A homogeneous cylinder with radius a and mass m rolls in a hollow cylinder with radius R. Determine the kinetic energy of the cylinder as function of $\dot{\theta}$.
Alright, I found this problem inside an old textbook of mine. Strangely enough there was no drawing to this, so I was kind of baffled about where $\theta$ actually is.
I tried drawing this and while drawing I noticed two angles that might fit the description.
Although while imagining the smalle cylinder rolling inside I thought it should be the angle I coincidentally also denoted as $\theta$, right?
So I tried approaching this problem with this angle, but I just don't know how to start there. A couple of weeks ago we talked about rotational energy and I was thinking that maybe it only has rotational energy since there is no translational energy if I'm not mistaken? So, $E=I\omega ^2$? But I don't know how to get $\omega=\dot{\theta}$.

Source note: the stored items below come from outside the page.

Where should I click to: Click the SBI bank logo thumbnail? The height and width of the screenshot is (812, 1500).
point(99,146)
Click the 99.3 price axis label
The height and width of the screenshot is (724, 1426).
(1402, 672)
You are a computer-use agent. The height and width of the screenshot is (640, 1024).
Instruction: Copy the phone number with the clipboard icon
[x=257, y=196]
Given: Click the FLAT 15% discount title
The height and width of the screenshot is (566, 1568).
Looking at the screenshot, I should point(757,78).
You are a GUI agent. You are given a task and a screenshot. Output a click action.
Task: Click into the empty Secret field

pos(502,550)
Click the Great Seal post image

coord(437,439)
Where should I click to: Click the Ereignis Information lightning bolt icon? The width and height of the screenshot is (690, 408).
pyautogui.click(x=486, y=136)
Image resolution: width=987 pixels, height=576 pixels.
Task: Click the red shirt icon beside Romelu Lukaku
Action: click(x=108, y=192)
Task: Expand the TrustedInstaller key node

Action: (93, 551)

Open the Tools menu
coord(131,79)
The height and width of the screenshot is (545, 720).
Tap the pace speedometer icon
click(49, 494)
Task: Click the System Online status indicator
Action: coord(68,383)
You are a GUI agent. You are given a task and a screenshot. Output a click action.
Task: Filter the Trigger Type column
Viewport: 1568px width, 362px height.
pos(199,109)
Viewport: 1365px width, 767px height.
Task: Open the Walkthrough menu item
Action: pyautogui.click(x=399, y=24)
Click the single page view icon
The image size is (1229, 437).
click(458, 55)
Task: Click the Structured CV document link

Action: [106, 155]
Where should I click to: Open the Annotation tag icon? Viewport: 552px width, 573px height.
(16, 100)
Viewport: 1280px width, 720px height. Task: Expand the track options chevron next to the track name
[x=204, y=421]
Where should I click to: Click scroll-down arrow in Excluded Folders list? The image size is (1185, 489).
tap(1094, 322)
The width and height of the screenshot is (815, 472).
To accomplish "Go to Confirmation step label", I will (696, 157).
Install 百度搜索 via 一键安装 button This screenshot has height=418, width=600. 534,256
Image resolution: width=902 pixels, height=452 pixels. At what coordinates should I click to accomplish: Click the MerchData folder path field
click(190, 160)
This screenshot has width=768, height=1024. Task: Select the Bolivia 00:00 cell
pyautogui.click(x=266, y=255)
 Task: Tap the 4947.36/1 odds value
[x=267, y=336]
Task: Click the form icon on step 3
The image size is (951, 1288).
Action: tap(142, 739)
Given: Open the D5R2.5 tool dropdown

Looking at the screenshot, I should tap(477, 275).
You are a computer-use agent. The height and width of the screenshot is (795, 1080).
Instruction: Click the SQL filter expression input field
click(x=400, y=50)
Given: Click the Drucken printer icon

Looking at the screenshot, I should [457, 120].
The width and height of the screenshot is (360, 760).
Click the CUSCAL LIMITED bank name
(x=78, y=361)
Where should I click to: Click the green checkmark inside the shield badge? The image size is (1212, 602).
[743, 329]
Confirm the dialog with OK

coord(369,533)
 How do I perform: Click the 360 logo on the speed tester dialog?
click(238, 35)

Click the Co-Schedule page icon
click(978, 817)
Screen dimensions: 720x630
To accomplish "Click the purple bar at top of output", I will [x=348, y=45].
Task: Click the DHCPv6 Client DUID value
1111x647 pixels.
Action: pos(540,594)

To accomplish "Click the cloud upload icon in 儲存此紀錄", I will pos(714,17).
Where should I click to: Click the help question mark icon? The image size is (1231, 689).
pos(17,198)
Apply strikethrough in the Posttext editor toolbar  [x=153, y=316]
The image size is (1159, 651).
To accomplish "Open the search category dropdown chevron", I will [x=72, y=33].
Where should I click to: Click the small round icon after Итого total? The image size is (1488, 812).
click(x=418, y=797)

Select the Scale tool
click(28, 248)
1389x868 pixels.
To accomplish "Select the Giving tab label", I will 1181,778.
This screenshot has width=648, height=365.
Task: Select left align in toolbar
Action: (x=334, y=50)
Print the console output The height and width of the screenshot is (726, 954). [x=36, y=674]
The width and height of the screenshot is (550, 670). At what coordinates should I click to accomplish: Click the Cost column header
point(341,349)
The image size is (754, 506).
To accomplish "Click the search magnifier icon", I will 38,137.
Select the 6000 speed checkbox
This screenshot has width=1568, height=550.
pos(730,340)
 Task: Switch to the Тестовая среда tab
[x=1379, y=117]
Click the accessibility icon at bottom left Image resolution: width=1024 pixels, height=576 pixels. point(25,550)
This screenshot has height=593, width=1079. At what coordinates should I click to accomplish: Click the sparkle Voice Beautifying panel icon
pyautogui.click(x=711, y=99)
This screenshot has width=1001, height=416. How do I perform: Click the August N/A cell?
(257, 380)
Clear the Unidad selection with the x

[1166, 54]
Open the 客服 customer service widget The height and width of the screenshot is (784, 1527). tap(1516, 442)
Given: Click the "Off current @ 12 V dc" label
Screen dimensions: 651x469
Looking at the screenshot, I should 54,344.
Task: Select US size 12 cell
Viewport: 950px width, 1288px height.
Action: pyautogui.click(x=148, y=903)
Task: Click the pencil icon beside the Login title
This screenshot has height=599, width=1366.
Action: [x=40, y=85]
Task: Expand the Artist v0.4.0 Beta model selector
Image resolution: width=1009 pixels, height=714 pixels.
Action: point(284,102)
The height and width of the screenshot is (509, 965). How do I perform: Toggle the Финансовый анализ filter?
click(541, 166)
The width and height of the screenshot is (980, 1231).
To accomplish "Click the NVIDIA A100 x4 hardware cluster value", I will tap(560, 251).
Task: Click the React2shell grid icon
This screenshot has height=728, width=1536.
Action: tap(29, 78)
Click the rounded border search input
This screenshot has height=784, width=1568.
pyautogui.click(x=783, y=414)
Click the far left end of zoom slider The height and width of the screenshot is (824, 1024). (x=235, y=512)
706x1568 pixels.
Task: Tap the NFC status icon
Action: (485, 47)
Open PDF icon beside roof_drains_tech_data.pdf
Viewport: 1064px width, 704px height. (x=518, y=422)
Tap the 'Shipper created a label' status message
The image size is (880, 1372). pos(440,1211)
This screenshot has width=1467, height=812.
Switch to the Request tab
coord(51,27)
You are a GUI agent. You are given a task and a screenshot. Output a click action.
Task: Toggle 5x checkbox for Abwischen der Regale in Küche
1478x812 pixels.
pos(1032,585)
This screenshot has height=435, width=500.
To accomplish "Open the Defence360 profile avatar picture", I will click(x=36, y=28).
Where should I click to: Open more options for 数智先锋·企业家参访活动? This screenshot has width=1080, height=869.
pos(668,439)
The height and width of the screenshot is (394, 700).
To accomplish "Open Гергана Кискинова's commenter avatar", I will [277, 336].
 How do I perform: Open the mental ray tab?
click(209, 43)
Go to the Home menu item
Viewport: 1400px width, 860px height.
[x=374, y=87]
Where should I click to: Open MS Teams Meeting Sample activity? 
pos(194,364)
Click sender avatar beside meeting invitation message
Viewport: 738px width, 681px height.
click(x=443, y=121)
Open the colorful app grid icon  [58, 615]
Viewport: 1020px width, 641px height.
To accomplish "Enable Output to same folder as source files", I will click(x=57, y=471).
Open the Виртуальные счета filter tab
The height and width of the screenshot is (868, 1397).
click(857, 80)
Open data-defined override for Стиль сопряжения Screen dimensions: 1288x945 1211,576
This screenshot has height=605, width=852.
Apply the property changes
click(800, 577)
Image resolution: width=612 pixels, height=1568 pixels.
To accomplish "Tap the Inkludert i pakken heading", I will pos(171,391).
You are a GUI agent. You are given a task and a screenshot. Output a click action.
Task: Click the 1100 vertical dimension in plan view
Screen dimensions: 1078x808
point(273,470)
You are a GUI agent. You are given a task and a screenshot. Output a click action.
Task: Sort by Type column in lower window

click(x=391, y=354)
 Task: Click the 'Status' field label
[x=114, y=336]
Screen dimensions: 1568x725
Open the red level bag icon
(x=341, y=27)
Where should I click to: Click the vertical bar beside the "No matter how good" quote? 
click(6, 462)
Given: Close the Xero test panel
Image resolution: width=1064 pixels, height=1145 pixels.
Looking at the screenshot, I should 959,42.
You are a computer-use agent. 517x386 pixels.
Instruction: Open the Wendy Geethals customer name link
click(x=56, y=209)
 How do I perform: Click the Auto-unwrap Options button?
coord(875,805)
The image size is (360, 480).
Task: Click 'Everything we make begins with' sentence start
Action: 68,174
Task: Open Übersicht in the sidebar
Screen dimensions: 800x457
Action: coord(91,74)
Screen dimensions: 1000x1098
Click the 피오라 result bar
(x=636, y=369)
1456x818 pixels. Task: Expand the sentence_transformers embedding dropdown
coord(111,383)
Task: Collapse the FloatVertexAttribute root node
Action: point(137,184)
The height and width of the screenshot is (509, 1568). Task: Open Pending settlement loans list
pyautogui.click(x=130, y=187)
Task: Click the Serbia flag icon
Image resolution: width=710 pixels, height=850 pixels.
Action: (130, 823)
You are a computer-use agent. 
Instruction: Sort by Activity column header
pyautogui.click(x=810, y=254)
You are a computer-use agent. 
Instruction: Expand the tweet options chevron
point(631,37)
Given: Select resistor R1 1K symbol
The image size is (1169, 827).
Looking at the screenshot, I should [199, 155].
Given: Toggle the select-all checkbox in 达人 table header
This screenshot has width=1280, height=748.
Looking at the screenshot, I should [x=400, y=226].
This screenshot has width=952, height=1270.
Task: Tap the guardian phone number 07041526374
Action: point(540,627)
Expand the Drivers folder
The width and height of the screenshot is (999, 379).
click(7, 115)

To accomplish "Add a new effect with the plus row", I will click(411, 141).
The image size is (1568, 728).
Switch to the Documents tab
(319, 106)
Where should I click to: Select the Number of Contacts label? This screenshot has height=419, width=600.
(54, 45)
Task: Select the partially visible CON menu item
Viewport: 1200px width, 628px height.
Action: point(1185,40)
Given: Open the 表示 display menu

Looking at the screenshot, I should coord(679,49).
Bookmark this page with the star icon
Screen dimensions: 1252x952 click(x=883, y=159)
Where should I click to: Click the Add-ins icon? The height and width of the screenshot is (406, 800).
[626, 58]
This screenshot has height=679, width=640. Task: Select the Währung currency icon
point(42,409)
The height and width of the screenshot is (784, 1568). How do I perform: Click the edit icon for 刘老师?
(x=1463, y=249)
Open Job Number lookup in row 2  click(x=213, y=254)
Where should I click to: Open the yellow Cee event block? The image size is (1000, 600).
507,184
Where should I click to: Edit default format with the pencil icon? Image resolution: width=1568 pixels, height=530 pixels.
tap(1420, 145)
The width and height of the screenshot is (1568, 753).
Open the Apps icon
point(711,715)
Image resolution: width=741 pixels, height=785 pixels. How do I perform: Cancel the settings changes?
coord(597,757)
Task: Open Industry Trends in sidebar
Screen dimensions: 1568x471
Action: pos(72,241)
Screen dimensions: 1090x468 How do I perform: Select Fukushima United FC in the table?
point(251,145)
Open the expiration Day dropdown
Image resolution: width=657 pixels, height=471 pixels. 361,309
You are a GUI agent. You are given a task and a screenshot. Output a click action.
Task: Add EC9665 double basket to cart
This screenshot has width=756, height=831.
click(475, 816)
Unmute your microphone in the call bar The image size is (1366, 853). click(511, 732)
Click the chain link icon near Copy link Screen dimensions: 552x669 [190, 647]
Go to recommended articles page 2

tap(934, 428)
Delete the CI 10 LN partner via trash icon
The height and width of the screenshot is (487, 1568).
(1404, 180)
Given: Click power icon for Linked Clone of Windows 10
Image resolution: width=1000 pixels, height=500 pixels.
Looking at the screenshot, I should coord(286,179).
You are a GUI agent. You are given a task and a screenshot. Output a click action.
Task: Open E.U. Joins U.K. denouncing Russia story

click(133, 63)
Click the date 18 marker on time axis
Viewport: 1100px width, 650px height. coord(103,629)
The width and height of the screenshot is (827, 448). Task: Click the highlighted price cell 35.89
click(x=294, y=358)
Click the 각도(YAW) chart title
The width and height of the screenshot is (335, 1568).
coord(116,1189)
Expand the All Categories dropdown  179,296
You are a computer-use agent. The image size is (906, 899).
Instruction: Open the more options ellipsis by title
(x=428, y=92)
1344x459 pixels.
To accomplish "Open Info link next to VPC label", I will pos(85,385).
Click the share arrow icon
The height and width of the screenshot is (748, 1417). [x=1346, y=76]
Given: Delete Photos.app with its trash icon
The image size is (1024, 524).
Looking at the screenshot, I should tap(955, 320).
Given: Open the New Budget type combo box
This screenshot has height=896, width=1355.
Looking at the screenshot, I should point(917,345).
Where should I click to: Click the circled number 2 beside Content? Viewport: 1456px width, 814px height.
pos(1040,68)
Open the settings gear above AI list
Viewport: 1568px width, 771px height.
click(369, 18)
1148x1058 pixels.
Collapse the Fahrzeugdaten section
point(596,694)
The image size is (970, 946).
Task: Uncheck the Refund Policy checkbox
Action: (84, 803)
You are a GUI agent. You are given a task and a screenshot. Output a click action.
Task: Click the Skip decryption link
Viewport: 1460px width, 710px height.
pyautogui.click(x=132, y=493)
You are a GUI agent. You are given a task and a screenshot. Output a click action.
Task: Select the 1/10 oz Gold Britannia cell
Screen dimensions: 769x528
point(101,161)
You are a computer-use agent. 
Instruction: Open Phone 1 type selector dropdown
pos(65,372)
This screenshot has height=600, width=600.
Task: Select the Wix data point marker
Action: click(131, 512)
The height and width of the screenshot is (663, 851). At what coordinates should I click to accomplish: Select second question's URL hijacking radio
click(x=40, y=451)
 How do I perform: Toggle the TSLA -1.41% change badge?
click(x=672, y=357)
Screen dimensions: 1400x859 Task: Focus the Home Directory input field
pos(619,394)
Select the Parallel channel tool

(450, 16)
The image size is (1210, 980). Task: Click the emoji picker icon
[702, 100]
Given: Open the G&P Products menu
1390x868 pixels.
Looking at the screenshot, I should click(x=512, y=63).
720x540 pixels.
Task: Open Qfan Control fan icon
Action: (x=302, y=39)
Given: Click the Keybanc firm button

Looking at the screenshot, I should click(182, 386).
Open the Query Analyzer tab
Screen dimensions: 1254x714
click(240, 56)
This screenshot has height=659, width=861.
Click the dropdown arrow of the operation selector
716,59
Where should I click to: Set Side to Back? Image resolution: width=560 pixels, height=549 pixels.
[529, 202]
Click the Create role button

So the hard part is working out the moment of inertia of the small cyclinder. We are told it's uniform so it has inertia around it's centre of $\frac{1}{4}ma^2$ So now we use the parallel axes theorem and it's inertia around the centre of the hollow cylinder is $(\frac{1}{4}a^2+(R-a)^2)m$. So now we use the formula for inertia and get $ E=\frac{1}{2}I\theta^2=\frac{1}{2}(\frac{1}{4}a^2+(R-a)^2)^\theta^2 $